Technically, bzip2 files are a bitstream, with every group of 8 bits being stuffed into a byte. The first bit is placed in the most significant bit of a byte, with the eighth bit going in the least significant bit of a byte. Files begin with the header "BZh", and a digit "N" from 1 to 9 indicating the compression level (9 is the most common). Then the bitstream begins.
The bitstream is split up into blocks. Each block encodes N*100KB of uncompressed text (e.g. 900KB of text for compression level 9). Blocks can begin basically anywhere in the bitstream, and do not necessarily begin on 8-bit boundaries. Blocks begin with a magic number, which is set to the 48-bit sequence 0x314159265359 (in ASCII, "1AY&SY"). For example, the sequence of bytes "73 14 15 92 65 35 90" contains the magic number, offset by 4 bits within the byte.
Your goal will be to take a bzip2 file on stdin, and output each detected BZip2 block to a separate decompressible file.
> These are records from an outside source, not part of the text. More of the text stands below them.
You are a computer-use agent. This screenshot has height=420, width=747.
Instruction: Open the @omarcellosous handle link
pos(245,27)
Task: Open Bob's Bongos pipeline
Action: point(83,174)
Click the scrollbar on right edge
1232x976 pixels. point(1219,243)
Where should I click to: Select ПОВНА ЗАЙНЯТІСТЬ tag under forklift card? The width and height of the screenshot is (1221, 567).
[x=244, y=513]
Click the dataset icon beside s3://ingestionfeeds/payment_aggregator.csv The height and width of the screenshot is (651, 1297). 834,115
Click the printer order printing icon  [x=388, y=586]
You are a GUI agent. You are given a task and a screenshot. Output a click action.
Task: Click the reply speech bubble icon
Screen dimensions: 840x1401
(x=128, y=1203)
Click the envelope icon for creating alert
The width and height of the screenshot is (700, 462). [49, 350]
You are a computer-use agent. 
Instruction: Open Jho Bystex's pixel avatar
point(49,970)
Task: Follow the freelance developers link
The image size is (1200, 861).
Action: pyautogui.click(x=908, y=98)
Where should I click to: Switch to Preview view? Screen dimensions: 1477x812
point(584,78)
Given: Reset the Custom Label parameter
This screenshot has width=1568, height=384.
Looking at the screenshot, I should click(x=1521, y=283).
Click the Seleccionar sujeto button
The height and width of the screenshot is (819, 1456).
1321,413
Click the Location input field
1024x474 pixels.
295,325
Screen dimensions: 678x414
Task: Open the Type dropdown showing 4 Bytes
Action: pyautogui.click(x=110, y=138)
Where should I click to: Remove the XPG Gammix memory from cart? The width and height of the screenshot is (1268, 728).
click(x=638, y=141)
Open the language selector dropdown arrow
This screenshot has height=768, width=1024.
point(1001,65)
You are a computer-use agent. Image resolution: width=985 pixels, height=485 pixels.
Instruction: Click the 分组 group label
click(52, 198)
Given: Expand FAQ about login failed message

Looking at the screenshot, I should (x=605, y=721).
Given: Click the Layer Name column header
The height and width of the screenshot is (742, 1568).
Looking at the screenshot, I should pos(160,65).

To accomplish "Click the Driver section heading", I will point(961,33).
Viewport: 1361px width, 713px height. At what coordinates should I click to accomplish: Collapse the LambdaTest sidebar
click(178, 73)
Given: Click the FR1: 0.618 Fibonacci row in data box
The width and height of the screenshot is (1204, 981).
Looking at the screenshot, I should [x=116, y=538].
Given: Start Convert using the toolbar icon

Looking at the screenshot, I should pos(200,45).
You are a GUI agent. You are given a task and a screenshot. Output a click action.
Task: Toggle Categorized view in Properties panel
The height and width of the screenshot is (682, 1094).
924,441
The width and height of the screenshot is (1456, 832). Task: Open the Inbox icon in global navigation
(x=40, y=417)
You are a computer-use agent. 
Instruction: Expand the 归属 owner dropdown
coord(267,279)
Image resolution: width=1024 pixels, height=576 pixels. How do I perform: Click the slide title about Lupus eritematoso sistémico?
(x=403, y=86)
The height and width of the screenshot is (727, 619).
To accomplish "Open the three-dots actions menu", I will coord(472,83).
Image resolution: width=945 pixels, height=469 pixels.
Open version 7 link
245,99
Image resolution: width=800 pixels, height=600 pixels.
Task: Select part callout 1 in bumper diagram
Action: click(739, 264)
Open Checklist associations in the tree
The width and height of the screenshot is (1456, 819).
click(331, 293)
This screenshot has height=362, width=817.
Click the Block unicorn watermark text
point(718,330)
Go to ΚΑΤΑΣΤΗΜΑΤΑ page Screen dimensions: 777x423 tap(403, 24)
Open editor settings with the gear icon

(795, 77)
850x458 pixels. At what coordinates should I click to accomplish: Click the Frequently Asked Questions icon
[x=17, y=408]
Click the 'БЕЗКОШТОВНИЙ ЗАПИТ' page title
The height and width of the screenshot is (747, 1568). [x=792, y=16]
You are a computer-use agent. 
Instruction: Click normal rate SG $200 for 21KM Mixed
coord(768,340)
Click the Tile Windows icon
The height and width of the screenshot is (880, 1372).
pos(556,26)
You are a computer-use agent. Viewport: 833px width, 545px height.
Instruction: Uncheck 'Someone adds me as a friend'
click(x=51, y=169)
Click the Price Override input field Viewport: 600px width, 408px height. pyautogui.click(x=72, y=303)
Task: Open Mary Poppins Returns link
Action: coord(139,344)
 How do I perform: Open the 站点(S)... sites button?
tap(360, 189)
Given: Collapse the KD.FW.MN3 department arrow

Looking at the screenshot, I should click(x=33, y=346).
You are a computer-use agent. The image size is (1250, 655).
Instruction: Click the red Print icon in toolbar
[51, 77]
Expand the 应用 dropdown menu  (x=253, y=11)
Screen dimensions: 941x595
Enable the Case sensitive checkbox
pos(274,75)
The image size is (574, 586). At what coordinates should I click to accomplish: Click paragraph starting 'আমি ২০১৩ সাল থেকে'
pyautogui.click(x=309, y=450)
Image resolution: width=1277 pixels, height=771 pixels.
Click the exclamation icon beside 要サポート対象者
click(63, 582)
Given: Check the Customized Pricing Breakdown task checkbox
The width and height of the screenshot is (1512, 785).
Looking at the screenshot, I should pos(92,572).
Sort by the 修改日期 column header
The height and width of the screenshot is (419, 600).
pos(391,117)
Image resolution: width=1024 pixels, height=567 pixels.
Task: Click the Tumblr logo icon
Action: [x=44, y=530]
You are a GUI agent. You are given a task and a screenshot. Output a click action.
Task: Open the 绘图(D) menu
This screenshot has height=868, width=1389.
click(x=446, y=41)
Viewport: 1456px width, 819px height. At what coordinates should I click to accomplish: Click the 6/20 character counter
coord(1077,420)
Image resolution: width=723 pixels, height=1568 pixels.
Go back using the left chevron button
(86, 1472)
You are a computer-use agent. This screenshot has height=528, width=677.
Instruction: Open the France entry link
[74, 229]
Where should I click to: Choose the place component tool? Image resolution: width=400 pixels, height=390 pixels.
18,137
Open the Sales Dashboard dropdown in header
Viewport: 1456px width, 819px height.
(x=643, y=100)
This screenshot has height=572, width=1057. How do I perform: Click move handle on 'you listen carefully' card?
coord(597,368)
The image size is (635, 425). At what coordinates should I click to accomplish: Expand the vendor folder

Specifically, your program does the following:
- Read and skip the bzip2 header ("BZh" + N)
- Scan the bitstream for the magic sequence
- Copy the bitstream between two consecutive magic sequences to a new file, with a new BZip2 header and block header. Note that this may require realigning the bitstream to start at a byte boundary, and padding the last byte.
You don't have to care about parsing the blocks, and you can assume that a magic sequence always starts a block (i.e. that it isn't in the middle of a block).
How you name the output files is up to you. The only requirement is that they be clearly sequential somehow (so, e.g. "a b c ... z aa ab" or "1 2 3 4 5 .. 9 10 11 12" are both acceptable).
For a test case, you may use this file from the IPSC 2014 problem-solving contest. The file is a bzip2 file with four blocks. The file as a whole actually decompresses to another bzip2 file with 162 complete blocks. Therefore, you may use these block counts to validate that your solution is getting all of the blocks. (Note that the file actually decompresses even further into more bzip2 files, but you probably don't want to decompress it all the way).
This is code golf, with a twist: your score is the number of bytes in the bz2-compressed version of your source code. (I'm aware this may make submissions larger, but these are the rules!). Since bzip2 compressors may differ in performance, provide a base64-encoded version of the compressed file to prove it's size. (You may therefore be able to obtain a better score by optimizing your program for bzip2, though I don't necessarily expect anyone to do this). Standard loopholes apply.